Apretando rítmicamente el brazo de Asakawa con una mano, Ryuji pinchó con el tenedor su tarta de queso intacta, se la metió en la boca y se puso a masticar ruidosamente. Ryuji tenía la costumbre de masticar con la boca abierta. Asakawa empezó a estar harto de ver cómo la comida se mezclaba con saliva y se disolvía ante sus ojos. Los rasgos angulosos de Ryuji, su complexión fornida y su mala educación. Mientras seguía masticando la tarta de queso, sacó más cubitos del vaso con la mano y empezó a masticarlos, haciendo más ruido todavía.

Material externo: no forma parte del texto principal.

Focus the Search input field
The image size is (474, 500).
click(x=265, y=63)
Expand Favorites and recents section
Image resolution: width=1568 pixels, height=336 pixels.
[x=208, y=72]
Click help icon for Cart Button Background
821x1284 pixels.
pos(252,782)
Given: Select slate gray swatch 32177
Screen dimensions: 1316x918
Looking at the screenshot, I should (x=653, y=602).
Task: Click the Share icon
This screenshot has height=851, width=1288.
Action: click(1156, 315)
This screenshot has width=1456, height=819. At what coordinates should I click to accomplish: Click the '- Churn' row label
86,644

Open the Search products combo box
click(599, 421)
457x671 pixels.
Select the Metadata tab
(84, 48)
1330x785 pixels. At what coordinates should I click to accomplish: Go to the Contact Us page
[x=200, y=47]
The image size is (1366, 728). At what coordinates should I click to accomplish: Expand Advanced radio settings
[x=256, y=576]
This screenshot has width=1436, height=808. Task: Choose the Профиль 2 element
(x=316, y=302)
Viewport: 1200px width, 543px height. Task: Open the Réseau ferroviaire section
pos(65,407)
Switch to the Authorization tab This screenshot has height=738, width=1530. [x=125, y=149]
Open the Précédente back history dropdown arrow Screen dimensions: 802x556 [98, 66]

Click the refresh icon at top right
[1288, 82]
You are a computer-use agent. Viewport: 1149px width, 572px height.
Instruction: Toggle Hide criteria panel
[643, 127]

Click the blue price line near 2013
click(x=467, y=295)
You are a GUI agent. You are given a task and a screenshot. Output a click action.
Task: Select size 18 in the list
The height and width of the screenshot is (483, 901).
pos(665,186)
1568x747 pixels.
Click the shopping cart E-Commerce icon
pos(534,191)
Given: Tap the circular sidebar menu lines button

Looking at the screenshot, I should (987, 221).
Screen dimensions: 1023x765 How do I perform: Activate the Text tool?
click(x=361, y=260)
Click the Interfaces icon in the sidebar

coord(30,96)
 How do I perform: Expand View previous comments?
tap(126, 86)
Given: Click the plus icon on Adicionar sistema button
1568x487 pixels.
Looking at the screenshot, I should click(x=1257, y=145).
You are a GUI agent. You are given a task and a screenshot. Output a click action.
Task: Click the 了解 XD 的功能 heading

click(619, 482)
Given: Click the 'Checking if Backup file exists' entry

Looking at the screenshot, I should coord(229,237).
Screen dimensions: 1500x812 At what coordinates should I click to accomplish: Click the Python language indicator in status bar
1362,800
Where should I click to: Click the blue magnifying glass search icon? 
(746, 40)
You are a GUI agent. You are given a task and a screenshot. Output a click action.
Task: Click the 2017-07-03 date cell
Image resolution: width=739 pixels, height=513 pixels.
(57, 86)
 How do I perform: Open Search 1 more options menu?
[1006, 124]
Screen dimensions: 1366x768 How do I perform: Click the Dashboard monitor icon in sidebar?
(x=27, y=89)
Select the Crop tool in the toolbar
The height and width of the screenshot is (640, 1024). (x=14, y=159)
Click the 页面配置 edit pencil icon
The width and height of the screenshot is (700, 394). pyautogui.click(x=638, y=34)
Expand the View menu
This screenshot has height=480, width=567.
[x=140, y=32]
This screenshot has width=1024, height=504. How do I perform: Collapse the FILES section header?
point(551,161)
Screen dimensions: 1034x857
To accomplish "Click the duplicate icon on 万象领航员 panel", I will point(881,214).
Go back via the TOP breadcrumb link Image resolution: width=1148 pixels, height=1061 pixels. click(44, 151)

Fue entonces cuando Asakawa se dio cuenta de que no podía confiar en nadie más que en aquel tipo.
«Estoy tratando con un espíritu diabólico, con una cantidad desconocida de espíritus. Ninguna persona normal podría soportarlo. Probablemente nadie más que Ryuji podría ver ese vídeo sin pestañear. Pon a un ladrón a atrapar a otro ladrón. Es la única forma. ¿Qué me importa si Ryuji acaba muerto? Alguien que dice que quiere presenciar la extinción de la humanidad no merece una vida larga».
Así es como Asakawa racionalizó el hecho de involucrar a alguien más en aquello.